● **Your goal**
Give again, exactly and without pictures, the lines running from the line with "Go to ATLAS TOUR JKT W product page" to the end of the records below.

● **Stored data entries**

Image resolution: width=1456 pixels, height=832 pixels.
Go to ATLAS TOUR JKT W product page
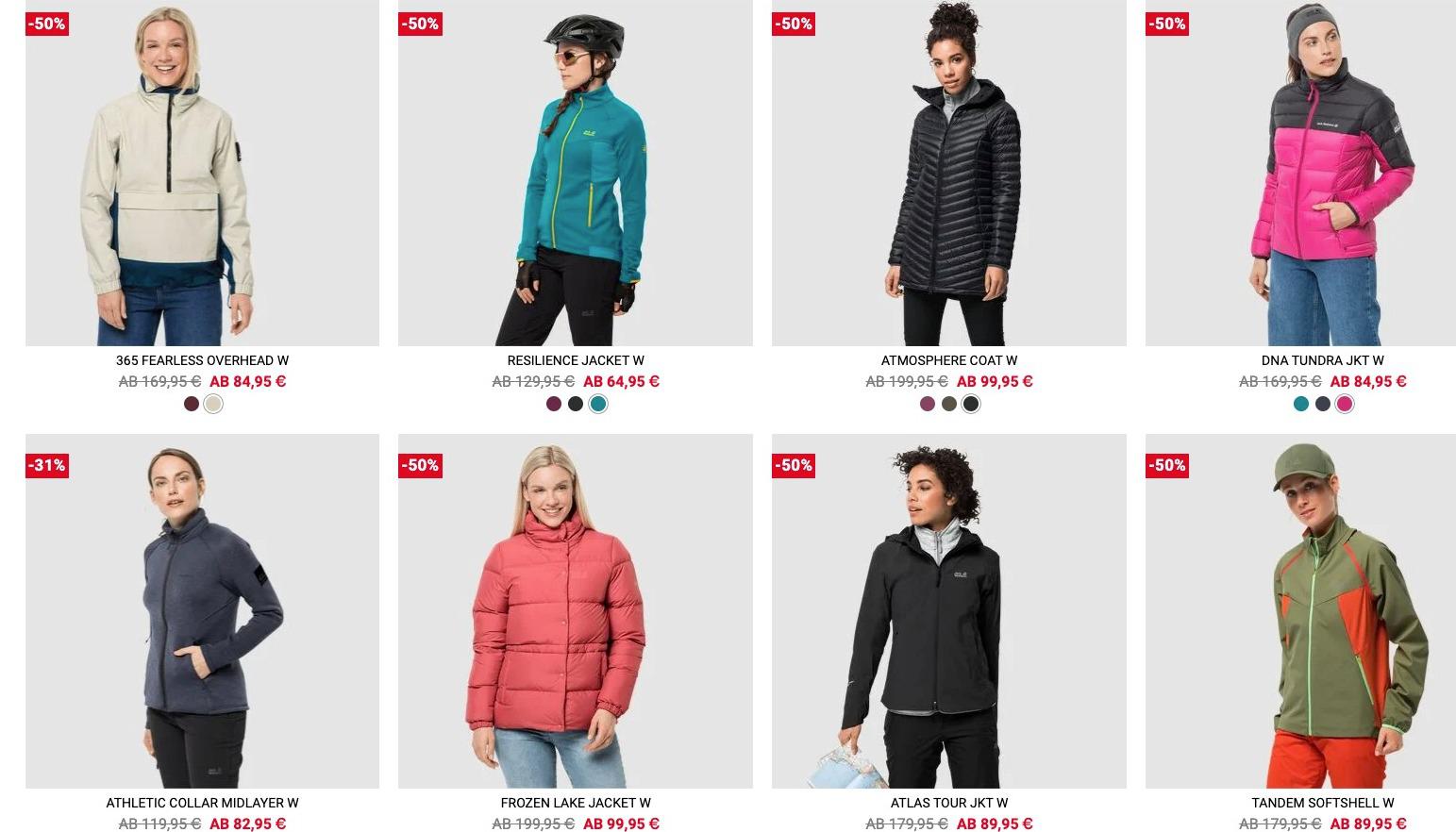tap(949, 803)
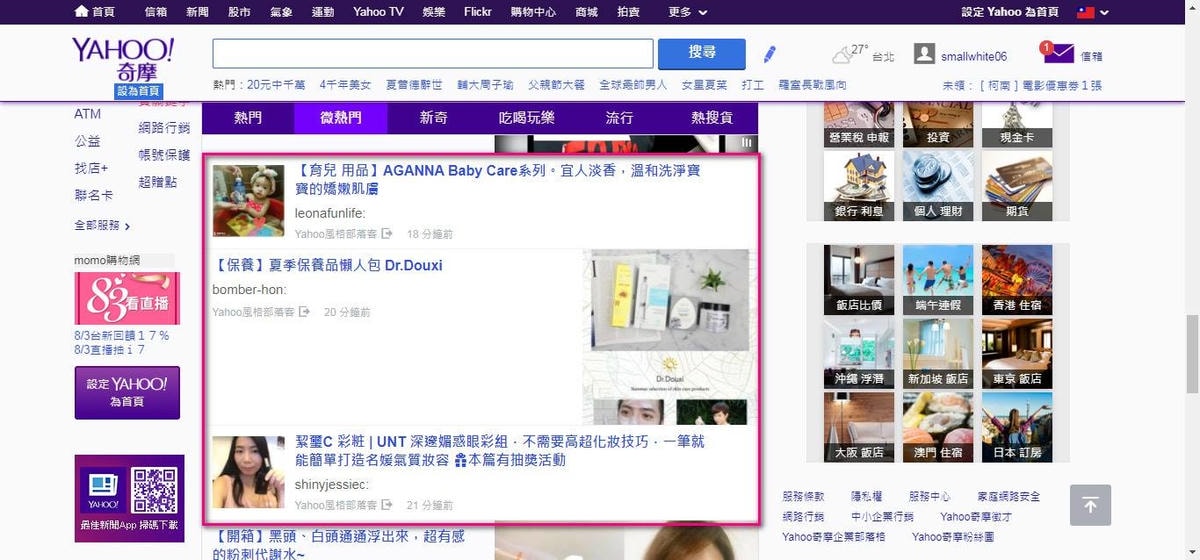Screen dimensions: 1200x560
Task: Expand the 更多 menu in top bar
Action: [687, 12]
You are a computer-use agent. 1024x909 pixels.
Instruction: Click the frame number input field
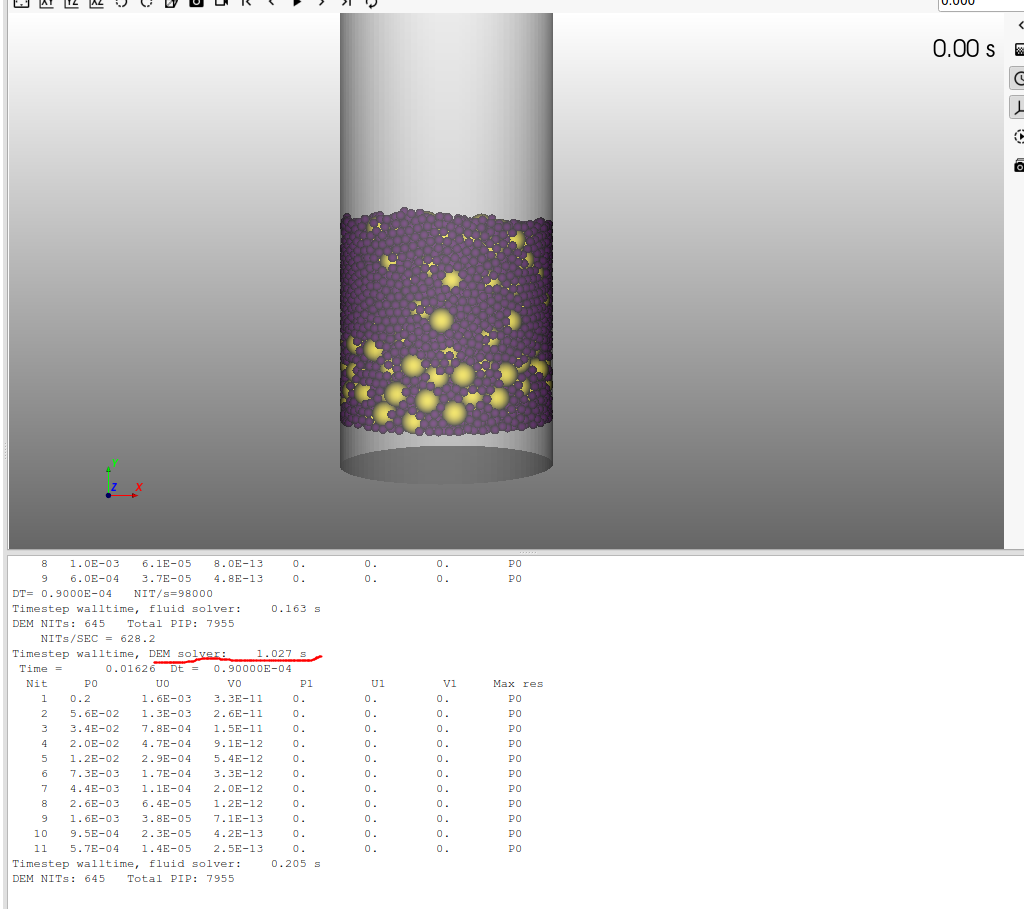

● **Exercise solution**
Go to ATLAS TOUR JKT W product page
tap(949, 803)
Screen dimensions: 1200x560
Task: Expand the 更多 menu in top bar
Action: [687, 12]
You are a computer-use agent. 1024x909 pixels.
Instruction: Click the frame number input field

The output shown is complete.